# [Task requirements]
Reproduce exactly the line with "This screenshot has width=798, height=423." and every line that follows it below, up to and including the last one. Do not include pictures or anything else.

Saved data entries:
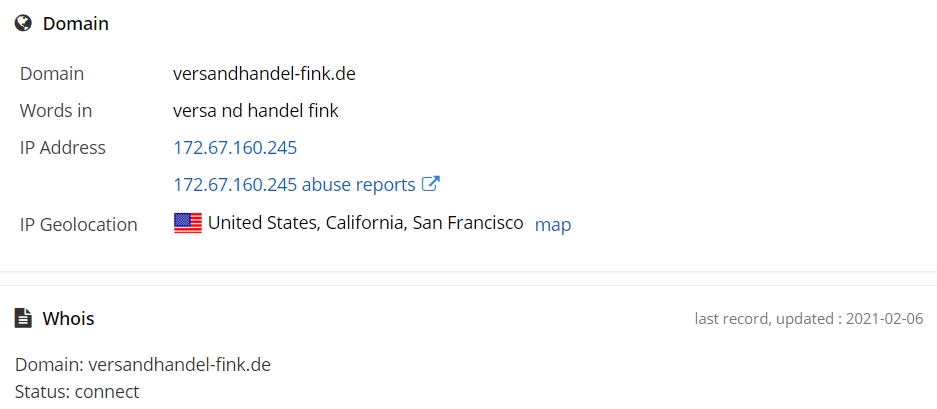Click the 'Words in' row label
The width and height of the screenshot is (937, 409).
tap(56, 111)
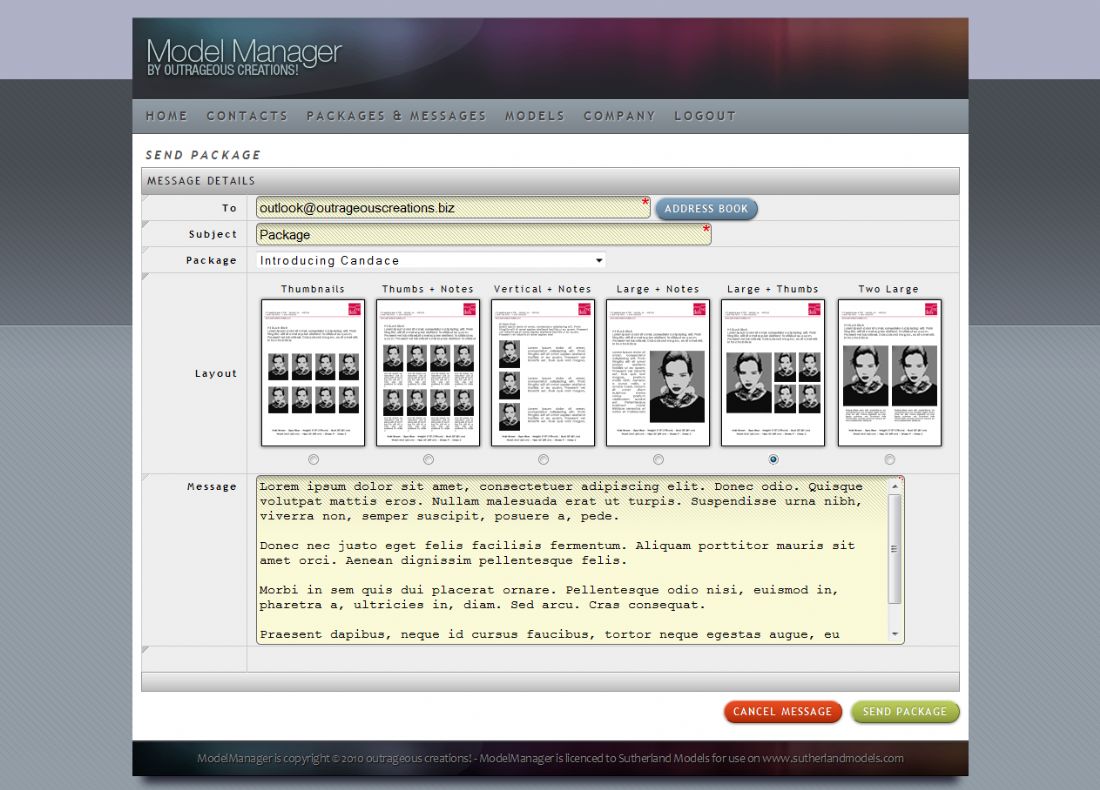Viewport: 1100px width, 790px height.
Task: Choose the Thumbs + Notes layout preview
Action: point(428,372)
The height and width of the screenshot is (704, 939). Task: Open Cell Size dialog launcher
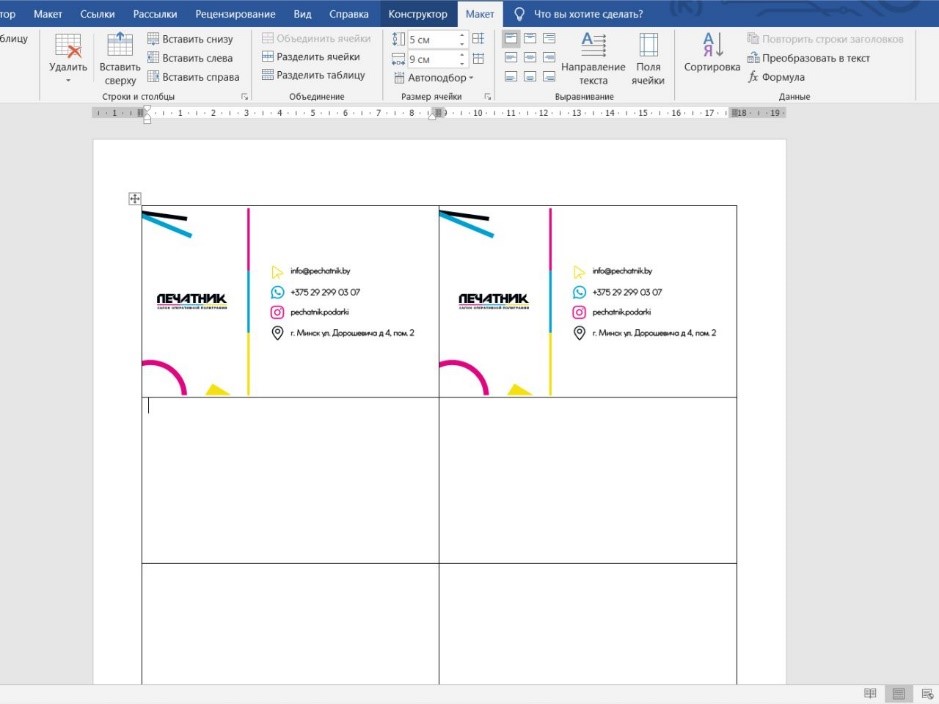click(x=488, y=97)
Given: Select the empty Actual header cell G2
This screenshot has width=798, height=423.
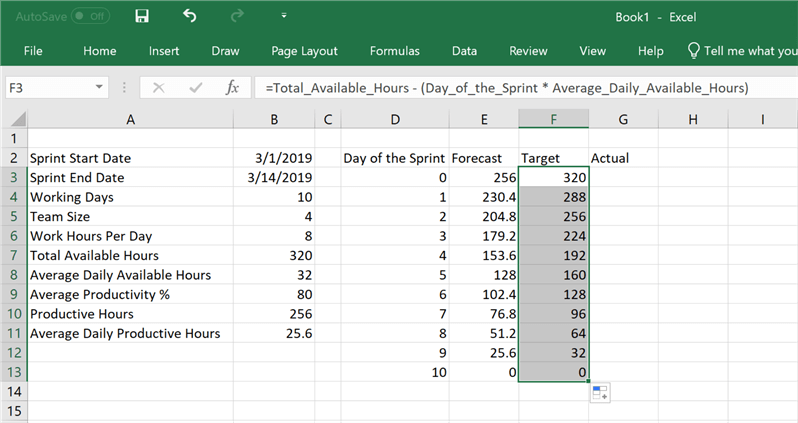Looking at the screenshot, I should [623, 158].
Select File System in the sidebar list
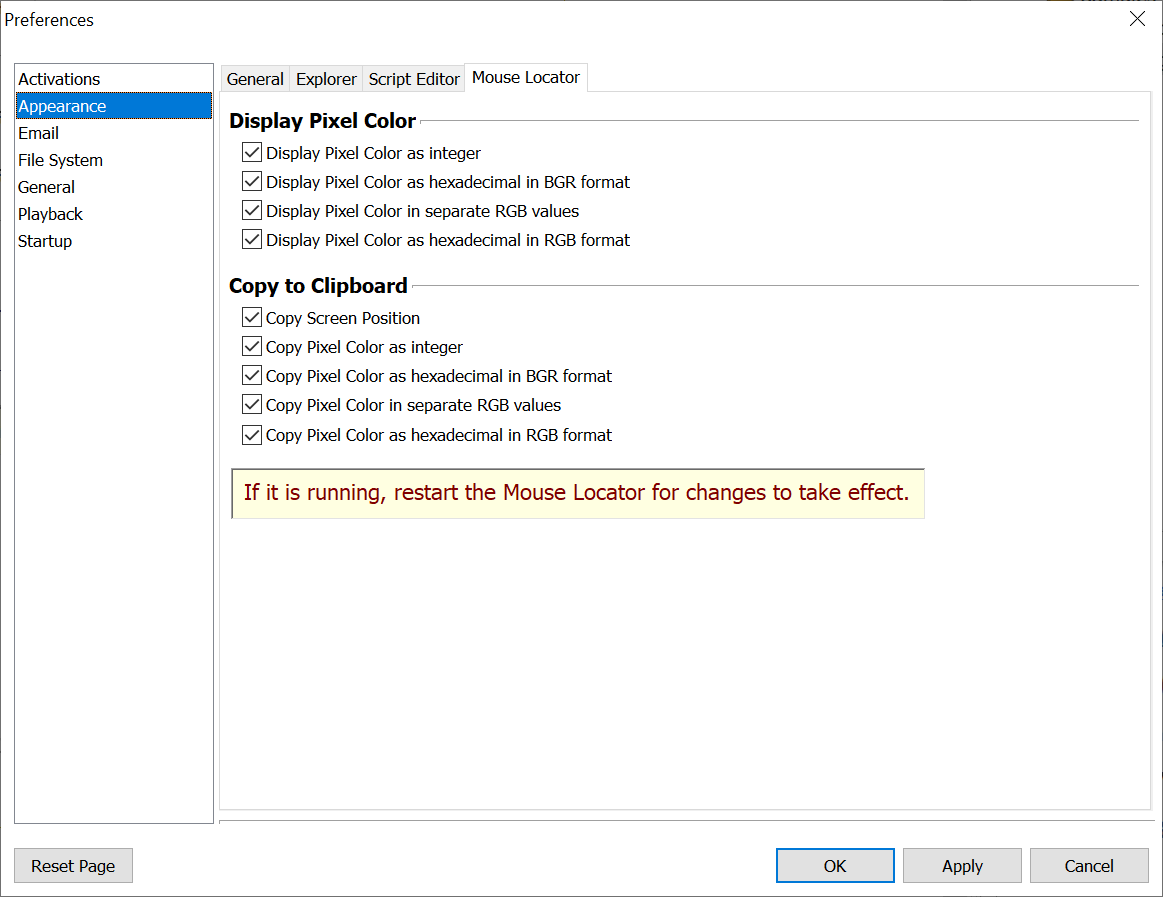This screenshot has height=897, width=1163. tap(60, 160)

# [Reply to the task]
This screenshot has width=798, height=423.
Looking at the screenshot, I should [623, 158].
Select File System in the sidebar list
This screenshot has height=897, width=1163. tap(60, 160)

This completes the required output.